┌──

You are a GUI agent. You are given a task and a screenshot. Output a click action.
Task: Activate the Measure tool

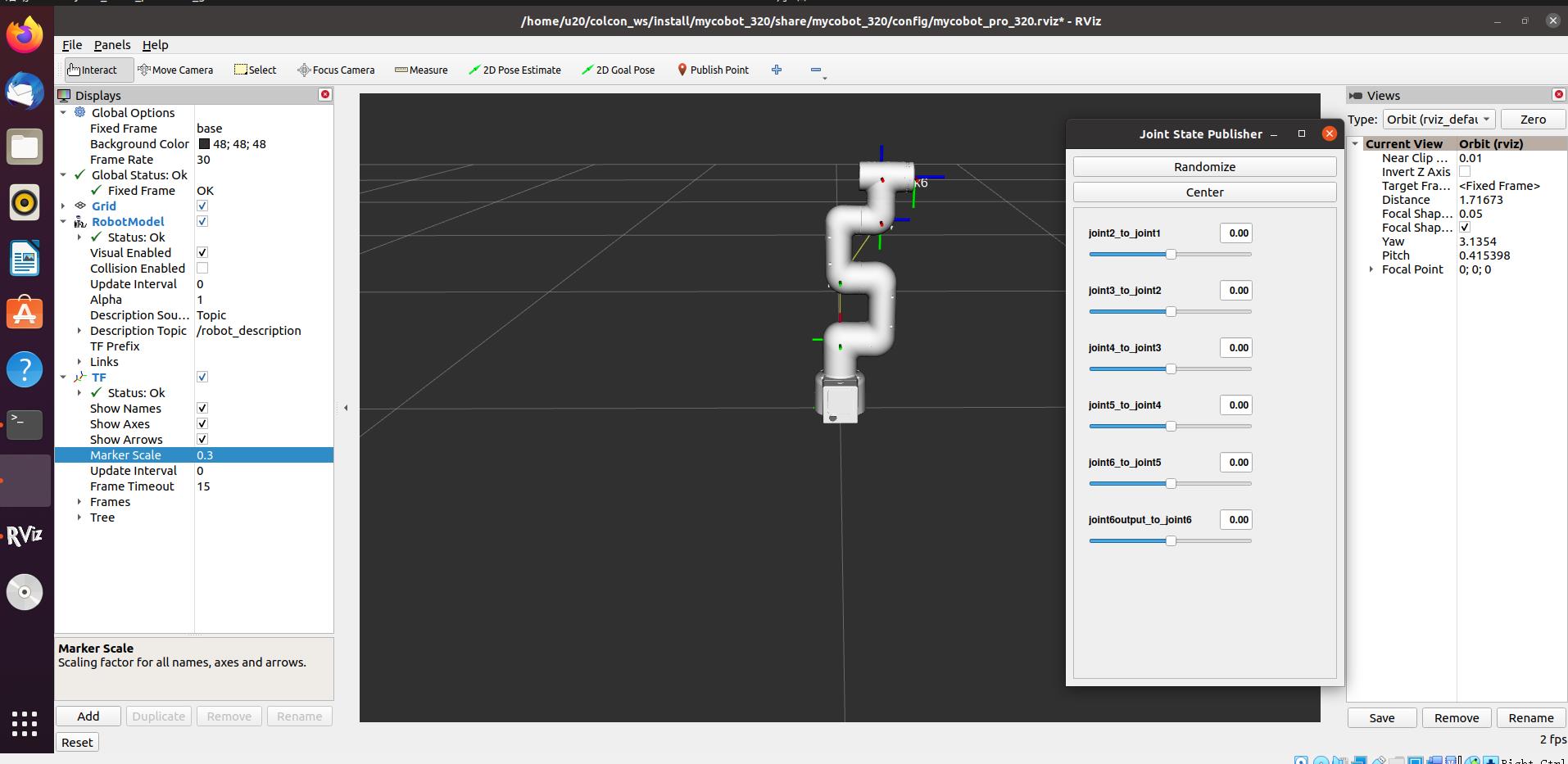421,70
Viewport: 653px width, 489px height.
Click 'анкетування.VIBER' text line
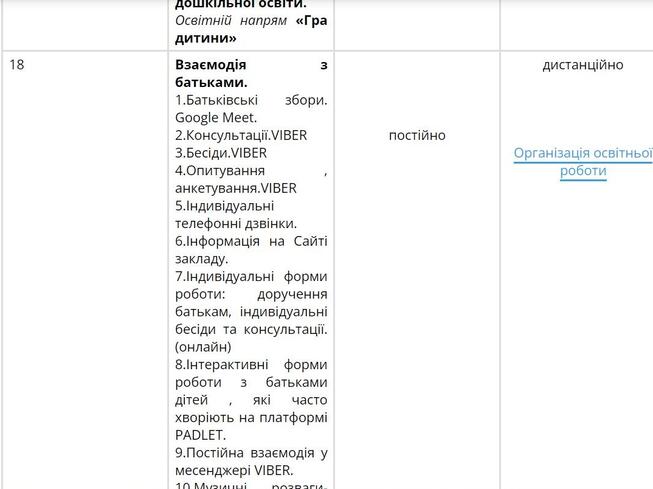236,188
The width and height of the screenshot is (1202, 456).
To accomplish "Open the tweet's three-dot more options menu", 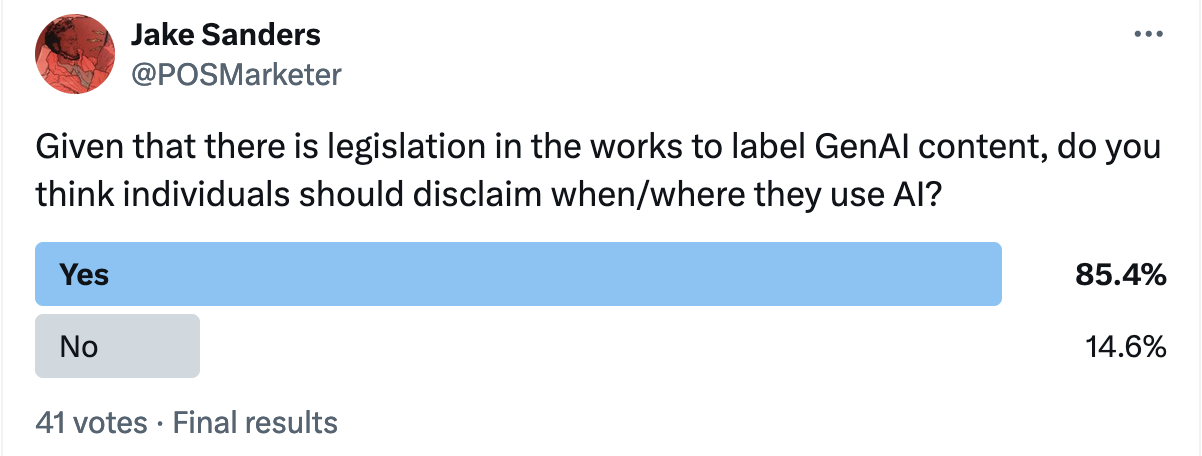I will pyautogui.click(x=1148, y=34).
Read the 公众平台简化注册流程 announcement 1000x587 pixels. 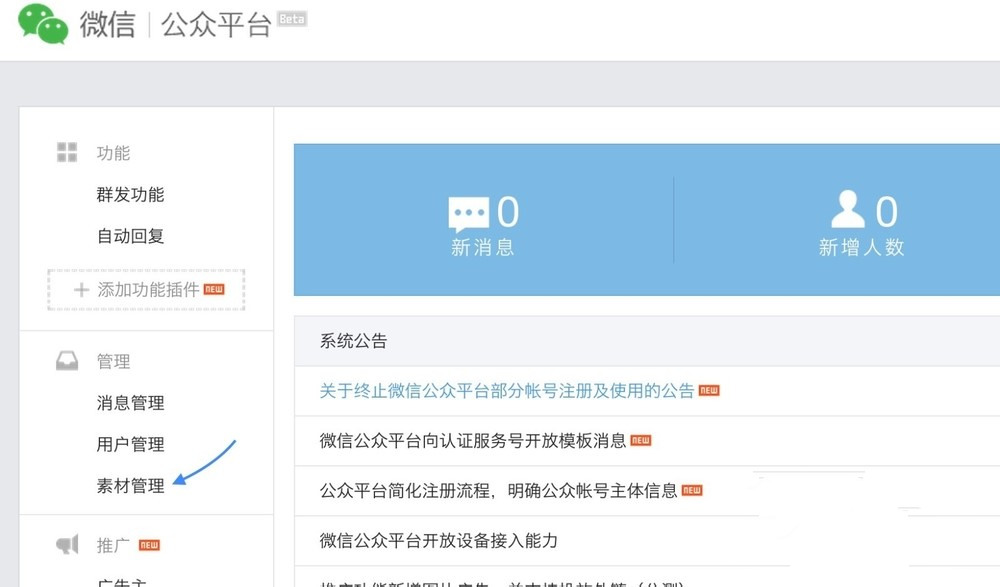point(499,491)
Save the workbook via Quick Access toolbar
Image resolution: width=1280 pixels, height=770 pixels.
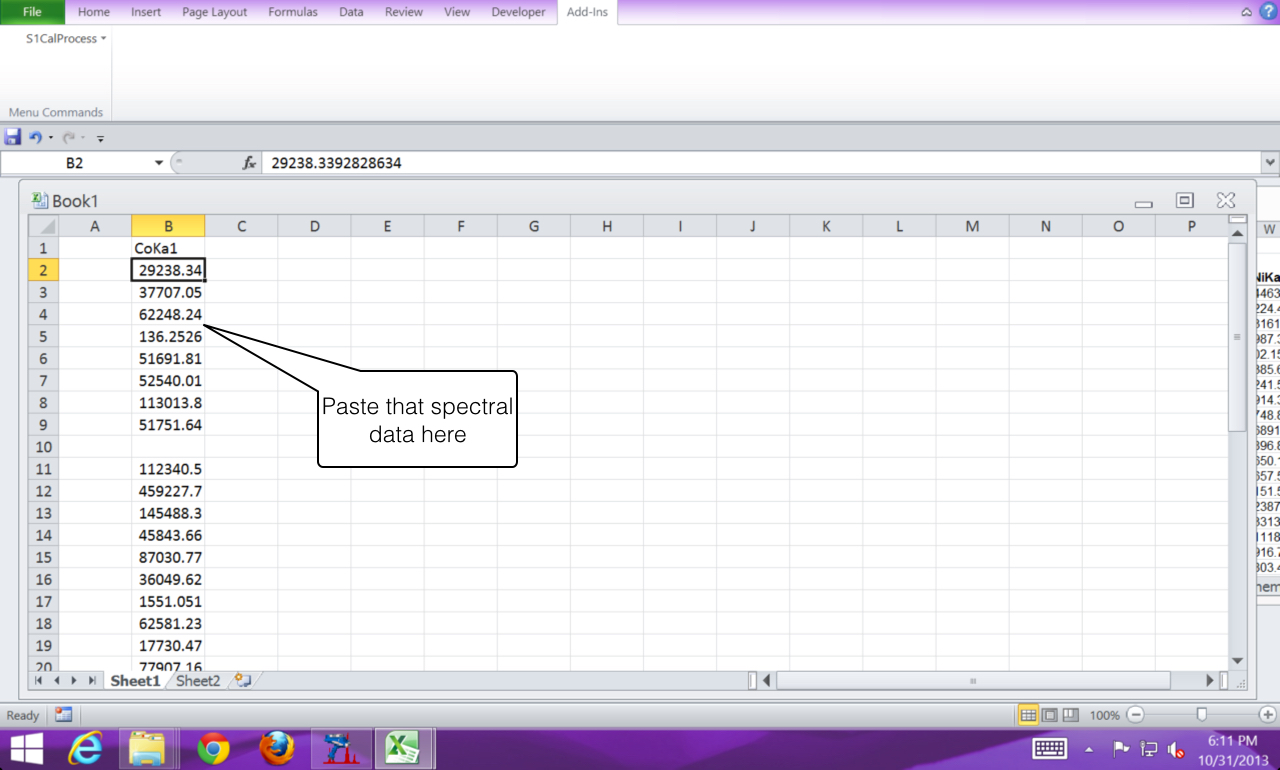pos(12,137)
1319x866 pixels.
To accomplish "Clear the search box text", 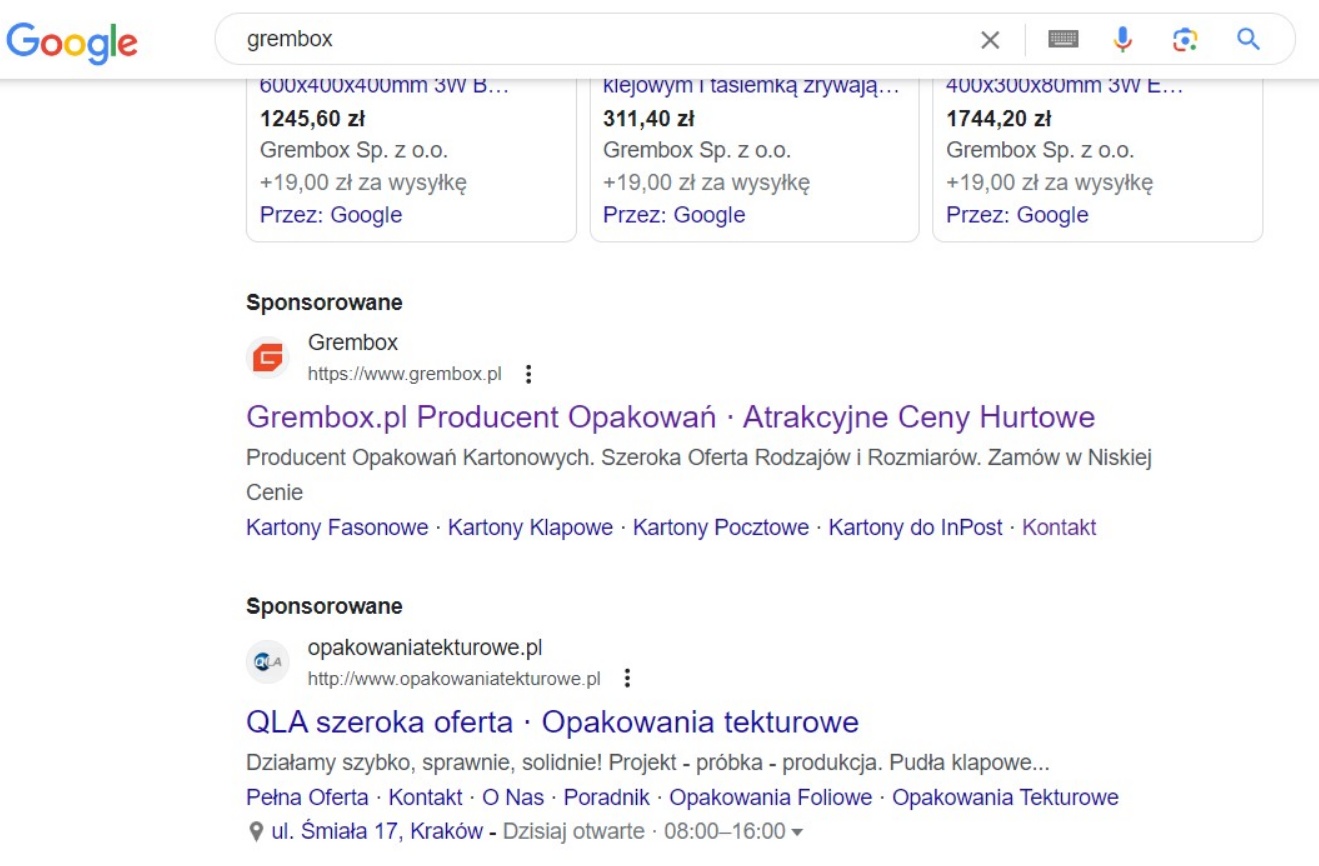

└──

Rewrite the entries from the line containing "1319x866 pixels." through the end of the entries, inclusive, changing "search box" to "query field" and leaving everything else as it is. Omit the pictures from your answer.

1319x866 pixels.
To accomplish "Clear the query field text", 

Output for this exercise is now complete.